What is being asked:
Print exactly, and only, the lines running from the line containing "Toggle the Force From Email switch" through the end of the records below.

Information given:
Segment Open

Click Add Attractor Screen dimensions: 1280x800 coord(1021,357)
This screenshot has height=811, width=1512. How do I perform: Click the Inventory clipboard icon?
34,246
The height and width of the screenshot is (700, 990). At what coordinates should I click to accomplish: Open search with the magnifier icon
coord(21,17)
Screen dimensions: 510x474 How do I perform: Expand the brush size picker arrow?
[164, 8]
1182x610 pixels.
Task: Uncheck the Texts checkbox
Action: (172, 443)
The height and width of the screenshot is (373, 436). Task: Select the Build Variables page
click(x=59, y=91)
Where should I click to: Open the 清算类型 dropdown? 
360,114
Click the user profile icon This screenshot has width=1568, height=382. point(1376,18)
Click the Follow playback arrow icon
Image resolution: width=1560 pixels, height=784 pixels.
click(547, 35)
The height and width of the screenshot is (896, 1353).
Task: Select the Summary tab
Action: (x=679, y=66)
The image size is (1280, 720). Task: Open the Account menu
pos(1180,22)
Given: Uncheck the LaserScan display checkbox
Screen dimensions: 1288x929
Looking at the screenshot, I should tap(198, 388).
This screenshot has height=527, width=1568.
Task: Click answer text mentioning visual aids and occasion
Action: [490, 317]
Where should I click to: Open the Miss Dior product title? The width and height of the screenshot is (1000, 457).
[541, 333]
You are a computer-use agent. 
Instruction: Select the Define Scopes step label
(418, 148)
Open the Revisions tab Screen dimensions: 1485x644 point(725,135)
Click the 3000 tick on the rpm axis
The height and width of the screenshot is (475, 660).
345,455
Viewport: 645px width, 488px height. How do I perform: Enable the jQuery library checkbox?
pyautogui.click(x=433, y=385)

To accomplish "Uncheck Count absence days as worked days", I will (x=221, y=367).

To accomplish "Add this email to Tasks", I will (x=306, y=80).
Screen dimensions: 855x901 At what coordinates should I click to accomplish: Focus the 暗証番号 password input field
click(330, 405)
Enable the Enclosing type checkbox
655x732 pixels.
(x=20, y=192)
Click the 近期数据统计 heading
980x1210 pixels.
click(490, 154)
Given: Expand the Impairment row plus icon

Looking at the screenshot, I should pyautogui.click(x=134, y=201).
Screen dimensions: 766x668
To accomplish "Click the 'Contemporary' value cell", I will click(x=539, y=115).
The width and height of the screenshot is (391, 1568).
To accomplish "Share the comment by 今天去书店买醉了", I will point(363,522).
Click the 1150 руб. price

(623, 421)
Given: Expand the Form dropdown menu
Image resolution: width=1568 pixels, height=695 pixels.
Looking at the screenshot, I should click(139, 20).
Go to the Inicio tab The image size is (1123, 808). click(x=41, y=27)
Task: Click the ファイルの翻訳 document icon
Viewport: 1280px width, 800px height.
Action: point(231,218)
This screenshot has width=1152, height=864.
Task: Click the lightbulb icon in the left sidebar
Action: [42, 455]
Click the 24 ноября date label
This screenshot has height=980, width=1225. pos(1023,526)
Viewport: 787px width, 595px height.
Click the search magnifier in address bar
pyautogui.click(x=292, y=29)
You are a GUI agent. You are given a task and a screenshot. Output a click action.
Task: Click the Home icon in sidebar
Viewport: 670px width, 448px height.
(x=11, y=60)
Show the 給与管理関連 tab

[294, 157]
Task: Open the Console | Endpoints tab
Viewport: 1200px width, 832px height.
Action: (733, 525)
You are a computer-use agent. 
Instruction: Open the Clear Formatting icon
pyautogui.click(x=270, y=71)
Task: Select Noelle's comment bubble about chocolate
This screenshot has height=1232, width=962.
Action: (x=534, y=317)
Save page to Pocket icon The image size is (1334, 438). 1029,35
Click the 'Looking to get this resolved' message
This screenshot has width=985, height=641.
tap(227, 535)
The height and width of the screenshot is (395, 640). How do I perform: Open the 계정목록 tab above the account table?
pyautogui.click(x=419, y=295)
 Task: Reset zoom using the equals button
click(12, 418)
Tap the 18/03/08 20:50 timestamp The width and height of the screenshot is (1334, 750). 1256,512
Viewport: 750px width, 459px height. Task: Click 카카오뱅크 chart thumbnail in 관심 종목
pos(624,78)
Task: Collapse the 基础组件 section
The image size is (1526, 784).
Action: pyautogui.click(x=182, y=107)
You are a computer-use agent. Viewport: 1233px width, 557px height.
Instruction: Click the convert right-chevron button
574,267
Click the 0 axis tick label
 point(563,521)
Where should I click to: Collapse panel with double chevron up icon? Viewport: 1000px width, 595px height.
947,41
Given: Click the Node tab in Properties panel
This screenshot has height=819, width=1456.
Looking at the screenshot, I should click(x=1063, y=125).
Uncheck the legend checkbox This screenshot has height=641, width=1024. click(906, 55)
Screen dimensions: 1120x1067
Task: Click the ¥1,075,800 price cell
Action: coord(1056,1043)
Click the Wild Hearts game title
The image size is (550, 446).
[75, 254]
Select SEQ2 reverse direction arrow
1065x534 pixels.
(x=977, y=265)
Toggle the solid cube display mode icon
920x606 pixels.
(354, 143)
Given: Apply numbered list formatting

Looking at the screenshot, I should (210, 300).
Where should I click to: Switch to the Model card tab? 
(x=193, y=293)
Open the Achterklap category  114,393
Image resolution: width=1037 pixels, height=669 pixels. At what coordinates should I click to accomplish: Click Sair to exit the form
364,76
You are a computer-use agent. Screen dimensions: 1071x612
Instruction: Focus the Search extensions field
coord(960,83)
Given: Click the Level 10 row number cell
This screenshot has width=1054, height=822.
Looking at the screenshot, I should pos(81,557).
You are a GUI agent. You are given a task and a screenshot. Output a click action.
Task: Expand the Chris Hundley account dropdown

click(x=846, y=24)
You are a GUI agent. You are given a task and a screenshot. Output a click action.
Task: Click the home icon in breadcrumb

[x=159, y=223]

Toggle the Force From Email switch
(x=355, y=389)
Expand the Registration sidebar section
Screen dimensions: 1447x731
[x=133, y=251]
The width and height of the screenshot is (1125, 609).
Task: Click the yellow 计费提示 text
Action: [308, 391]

Segment Closed

Completed exercise:
Toggle the Force From Email switch
(x=355, y=389)
Expand the Registration sidebar section
Screen dimensions: 1447x731
[x=133, y=251]
The width and height of the screenshot is (1125, 609).
Task: Click the yellow 计费提示 text
Action: [308, 391]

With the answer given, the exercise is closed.